= Aim of the task =
The answer must reproduce exactly the lines from the one with "Task: Click the press@tesla.com email link" through the end of the material, and it must contain no pictures.

= Input material =
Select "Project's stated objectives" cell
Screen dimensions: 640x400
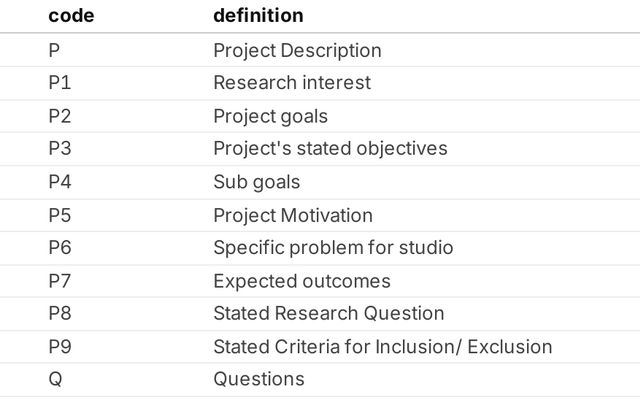(330, 149)
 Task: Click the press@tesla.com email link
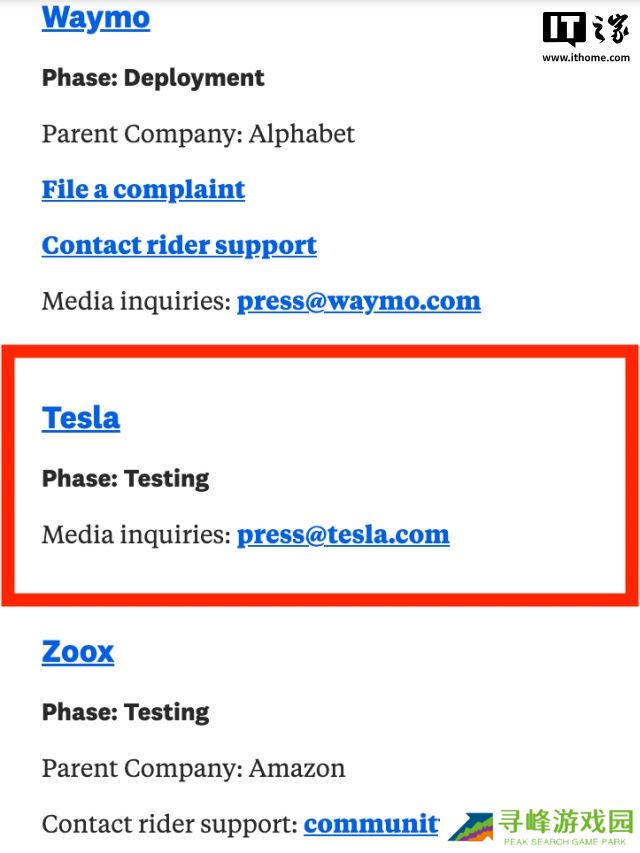tap(343, 535)
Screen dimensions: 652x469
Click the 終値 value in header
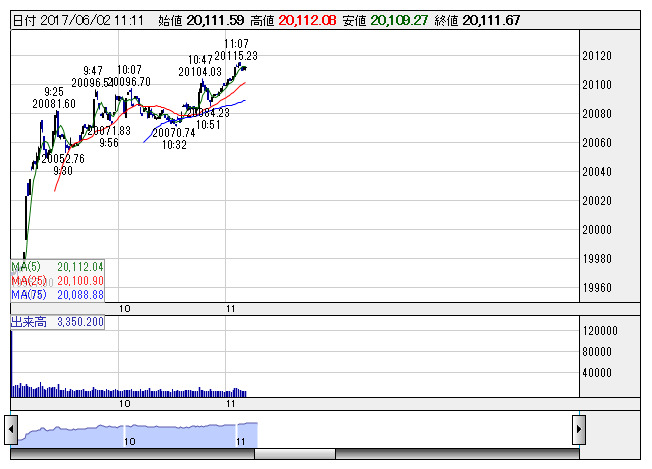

= Response for this exercise =
 Task: Click the press@tesla.com email link
tap(343, 535)
Screen dimensions: 652x469
Click the 終値 value in header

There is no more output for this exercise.